En el último tracto del período colonial, se fue consolidando el jueves como día de mercado en Cartago, tiempo que competía en importancia con el domingo, que era dedicado a los actos religiosos.

En el último tracto del período colonial, se fue consolidando el jueves como día de mercado en Cartago, tiempo que competía en importancia con el domingo, que era dedicado a los actos religiosos.
El mercado público de la Plaza Mayor se constituía en la mayor fuente de intercambios en el nivel comercial, las tiendas seguían funcionando como fuerte alternativa de abasto en el transcurso de la semana y el comercio de ventas ambulantes aumentaba su actividad.
A la Plaza Principal llegaban españoles, criollos, mestizos, indígenas, negros, mulatos, pardos y zambos. Las calles se animaban cada jueves, con una actividad particular diferente a los demás días de la semana.
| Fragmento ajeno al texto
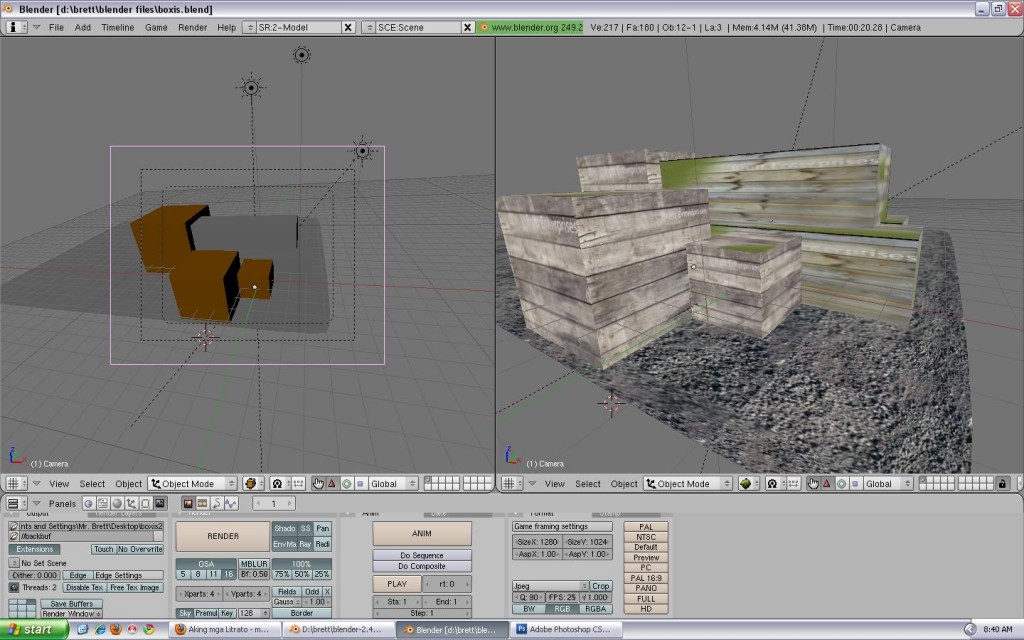Enable RGBA output format
Screen dimensions: 1024x640
[594, 607]
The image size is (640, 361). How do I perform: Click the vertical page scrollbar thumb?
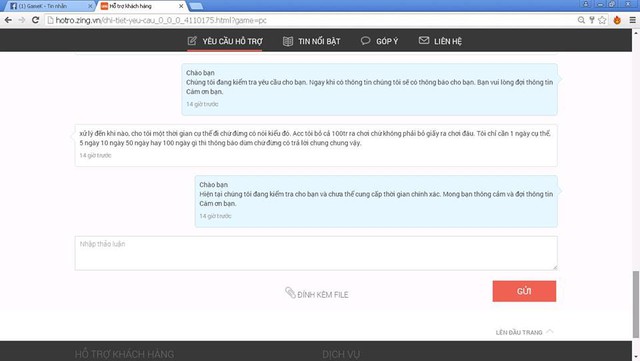(636, 305)
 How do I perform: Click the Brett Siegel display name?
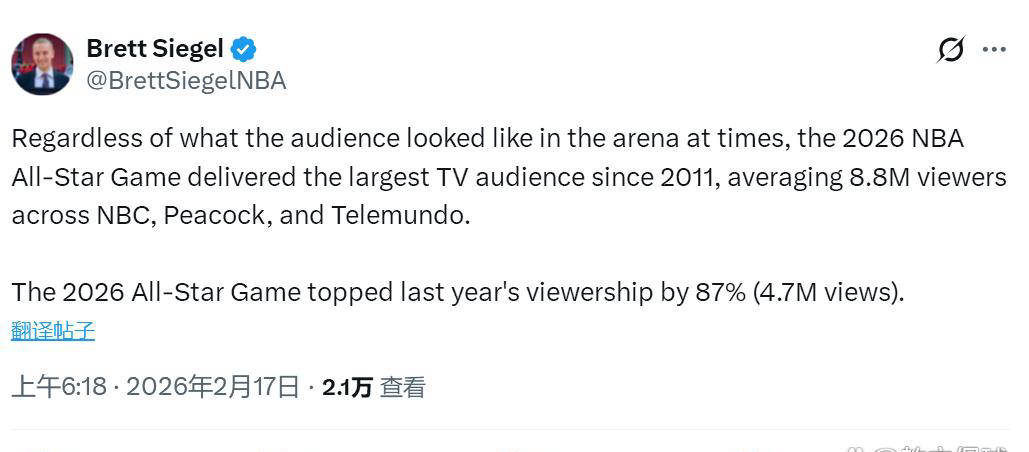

Desde la madrugada, empezaban a llegar las toscas carretas cureñas de los pueblos ubicados en la sección oriental del Valle Central, como: Arrabal, Chircagres, El Tejar, Taras y Aguacaliente.
Con paso cadencioso, las carretas se instalaban en las inmediaciones de la Plaza Mayor, que junto con los caballos, bueyes y mulas obstruían el paso por las principales arterias de la ciudad capital de la Provincia de Costa Rica.    Las campanas de la Iglesia Parroquial y de las otras cinco iglesias de la urbe muy temprano despertaban, con su repicar, a los que dormían sobre los bultos de las mercaderías, al mismo tiempo las señoras de las familias principales y sus esclavas -negras y mulatas- salían de sus «casas de morada» llevando tinajas de barro para llenarlas del agua de las acequias que corrían a un lado de las calles, pues había que preparar los alimentos, el baño de las niñas de la casa o bien iniciar las actividades de limpieza. Otras damas con sus velos y rosarios se apresuraban a cumplir con los servicios religiosos -a los que eran tan afectas y que formaban parte de sus obligaciones- acompañadas de señores vestidos de negro  y capas a la española, que iban a la plaza con el objeto de realizar sus transacciones.
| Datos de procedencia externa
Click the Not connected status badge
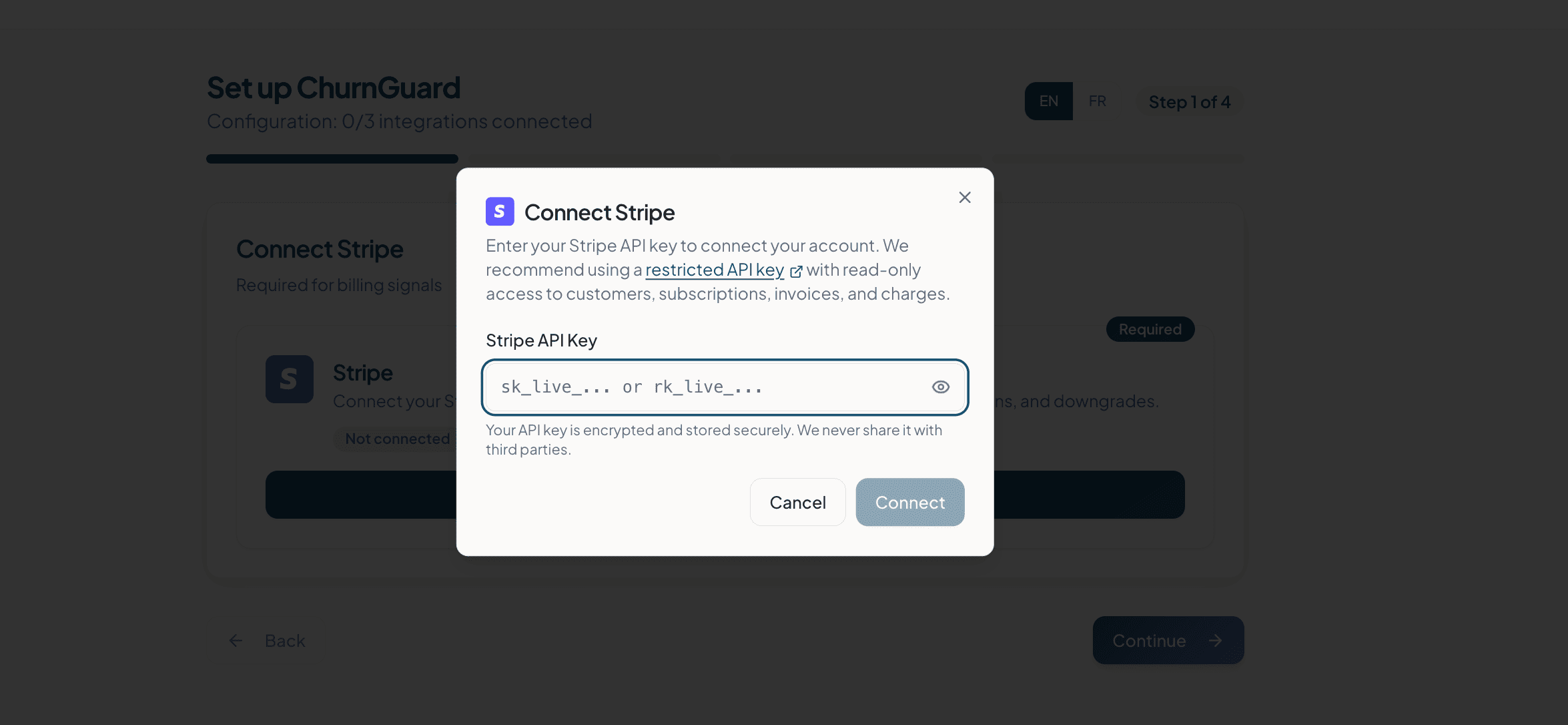The image size is (1568, 725). (x=397, y=439)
La Plaza Mayor desplegaba múltiples artículos, que por lo general eran de extracción autóctona, sin faltar algunos importados como géneros, mantas y sombreros de pita traídos de Guatemala, Panamá, Ecuador o el Perú, trajes de lana y utensilios manufacturados en talleres ingleses, que por lo general llegaban de la tórrida Matina, gracias al comercio ilícito. Sin embargo, la mayoría la mayoría de los artículos eran confeccionados con «recursos del país», como bagatelas, chaquetas, zurrones de cuero, cestos de mimbre de Quircot, alfarería del sur de Cartago, jícaras y huacales muy labrados, utensilios de labranza, jabones, velas de sebo, faroles, entre otros.
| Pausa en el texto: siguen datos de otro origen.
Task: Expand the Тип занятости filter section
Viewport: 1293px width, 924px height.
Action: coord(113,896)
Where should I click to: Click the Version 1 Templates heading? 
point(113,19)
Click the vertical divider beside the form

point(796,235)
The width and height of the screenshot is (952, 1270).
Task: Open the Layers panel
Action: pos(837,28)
Con todo, la Plaza Mayor estaba especialmente ocupaba por improvisadas tiendas para vender carnes, aves, granos frutas, vegetales y hortalizas, palmitos, plátanos maduros o verdes, yuca, elotes y hierbas aromáticas y condimentos. De igual forma, no faltaban los puestos en los que se ofrecía la «bebida», o sea el aguadulce, la mazamorra, el chinchibí o el chocolate de jícara acompañado con bizcochos, tortillas, maíz crudo, totopostes o prestiños. El fuerte sonido del regateo de la peseta o el maravedí, pese a que la moneda de curso corriente era el cacao, contrastaba con el silencio de la aceptación rápida por su bajo precio cuando se trataba de sabrosas frutas como anonas,  guanábanas, papayas, granadillas, naranjas,  limones, limas, higos y membrillos. Las mercaderías eran ofrecidas por los propios productores en alegres y floridos puestos, a veces acompañados por sus mujeres que ayudaban a promover el producto, o se encargaban de la asistencia del improvisado mercader. A estos puestos temporales acudían los compradores para adquirir los productos necesarios para la elaboración de sus alimentos, o para satisfacer un antojo.
Alrededor de las cuatro de la tarde la Plaza Mayor estaba de nuevo vacía; por las calles desfilaban las últimas carretas rumbo a los pueblos vecinos y lejanos a Cartago. Las puertas de las casas se cerraban y algunas ventanas de rejas de madera torneada dejaban ver, tímidamente, el interior de las casas solariegas, donde el núcleo familiar se reunía después del rosario, a contar las experiencias y los chismes de aquel agitado jueves; y de nuevo, al eco de las campanas y el ladrido de los perros, Cartago se envolvía en la espesa bruma, en espera del nuevo día.